# Aim of the exercise
Look for the string "Open" in the listing below, then copy every line that has it.

# Given entries
-----

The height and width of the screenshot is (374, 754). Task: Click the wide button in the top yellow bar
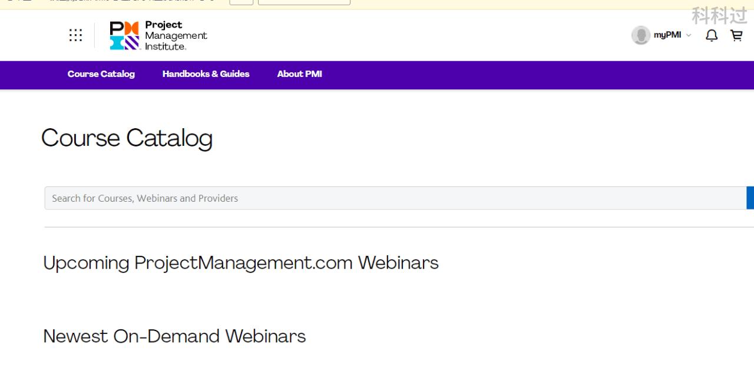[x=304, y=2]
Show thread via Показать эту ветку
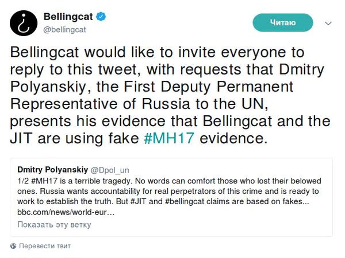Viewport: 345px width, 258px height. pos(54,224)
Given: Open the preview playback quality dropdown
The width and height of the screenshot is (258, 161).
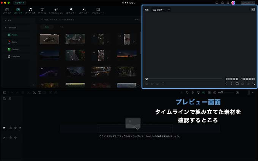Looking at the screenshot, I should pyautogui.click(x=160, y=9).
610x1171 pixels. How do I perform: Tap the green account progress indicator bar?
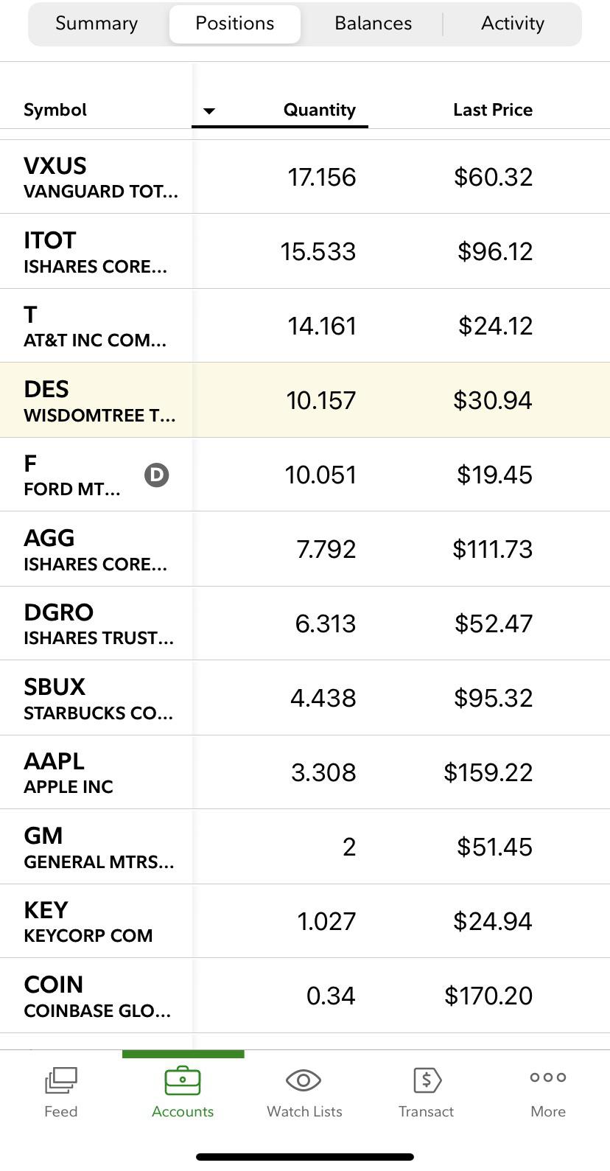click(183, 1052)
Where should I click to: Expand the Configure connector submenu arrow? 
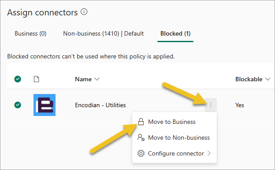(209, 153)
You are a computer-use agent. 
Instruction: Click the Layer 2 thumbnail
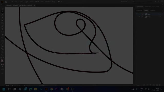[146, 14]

-----

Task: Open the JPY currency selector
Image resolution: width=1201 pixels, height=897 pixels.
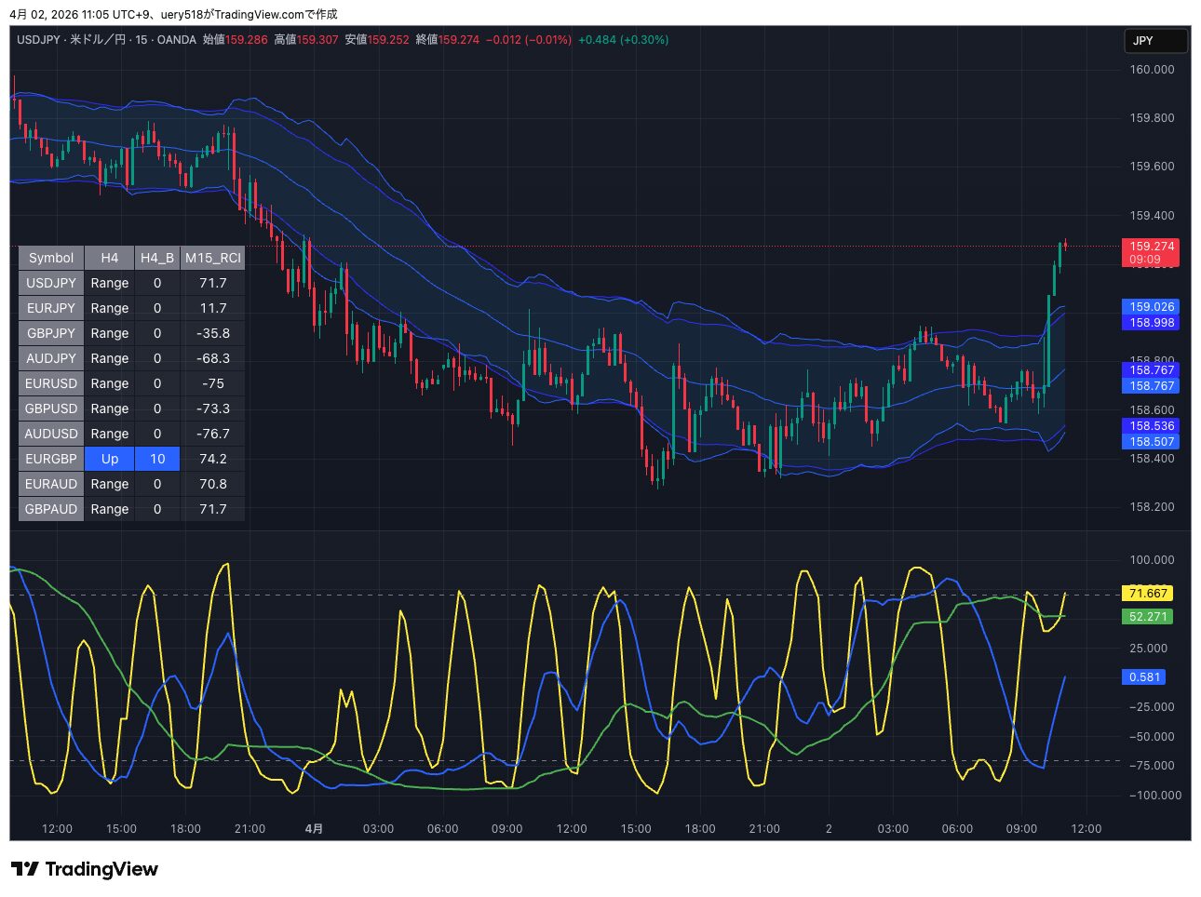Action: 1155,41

-----

# Response
Given: Open the preview playback quality dropdown
Task: Open the JPY currency selector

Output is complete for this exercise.